■ **Your assignment**:
The result should hold only the lines from the one with "Screen dimensions: 1408x720" through the final line of the data below, transcribed exactly, pictures left out.

■ **Material for this task**:

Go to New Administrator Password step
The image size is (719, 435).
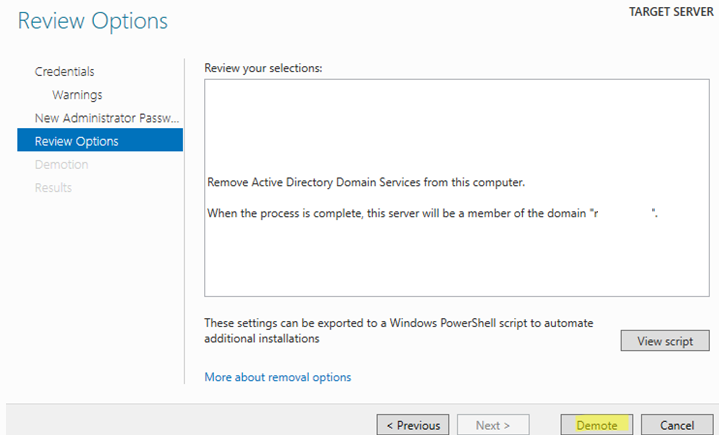pyautogui.click(x=107, y=118)
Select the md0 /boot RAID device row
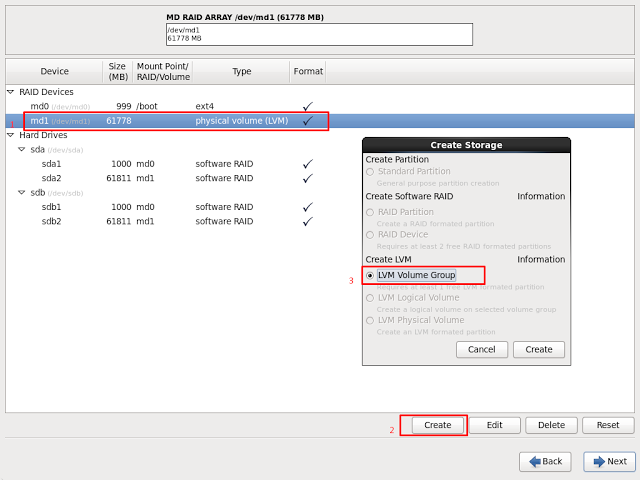Image resolution: width=640 pixels, height=480 pixels. pyautogui.click(x=150, y=106)
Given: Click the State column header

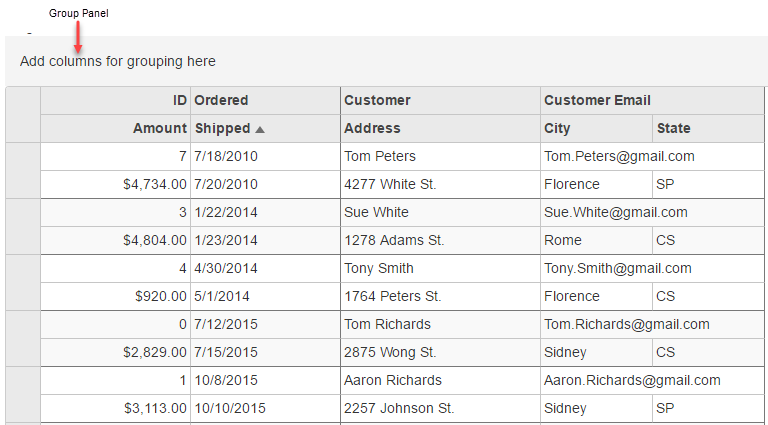Looking at the screenshot, I should click(x=710, y=128).
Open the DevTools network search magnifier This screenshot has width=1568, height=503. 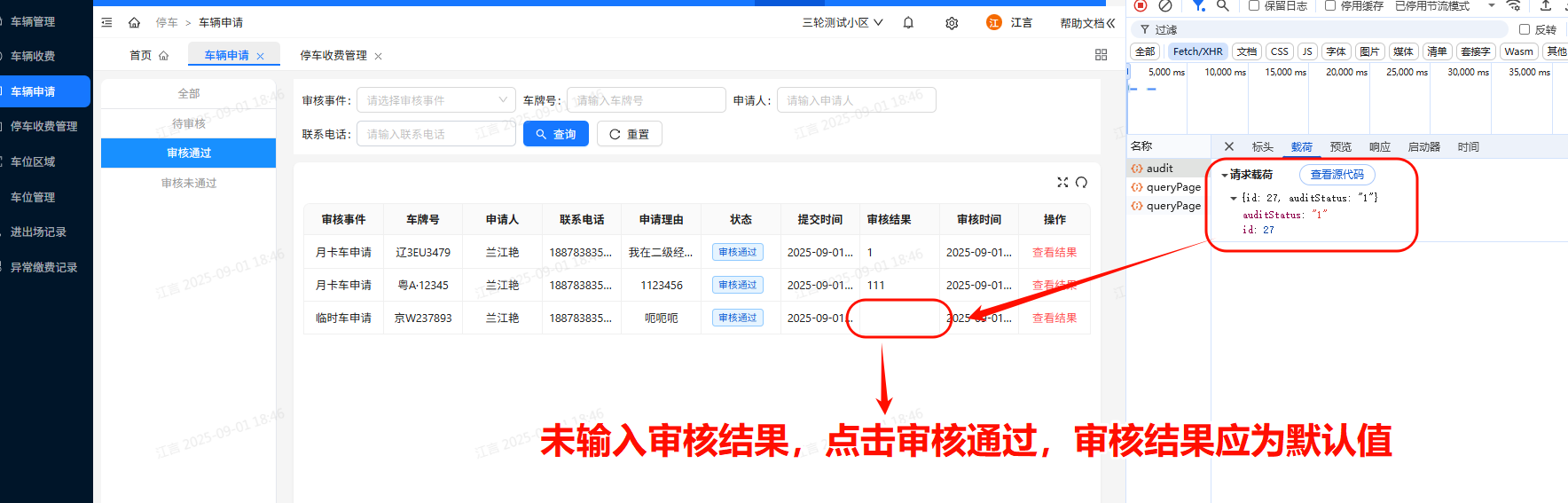click(x=1222, y=6)
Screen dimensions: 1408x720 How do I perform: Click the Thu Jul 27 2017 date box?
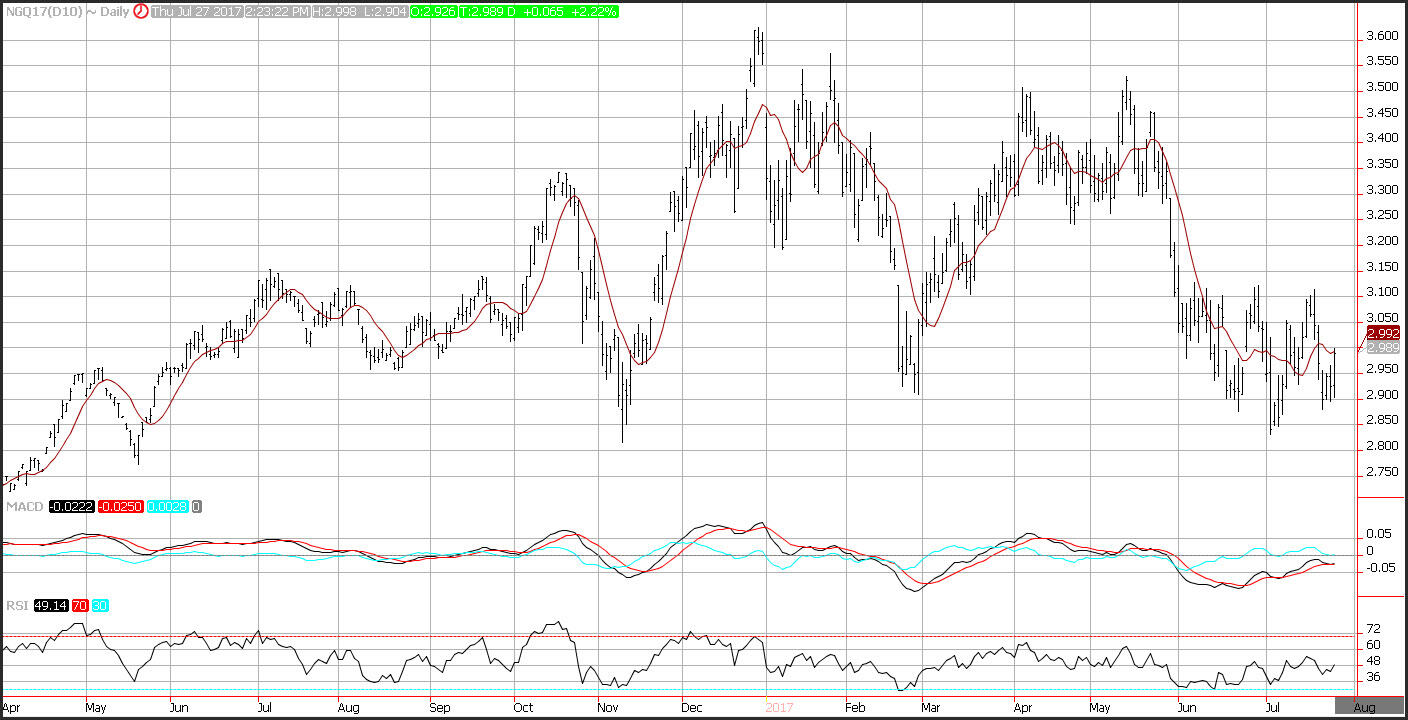pos(200,12)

■ **Task response**:
Screen dimensions: 1408x720 How do I perform: Click the Thu Jul 27 2017 date box?
pos(200,12)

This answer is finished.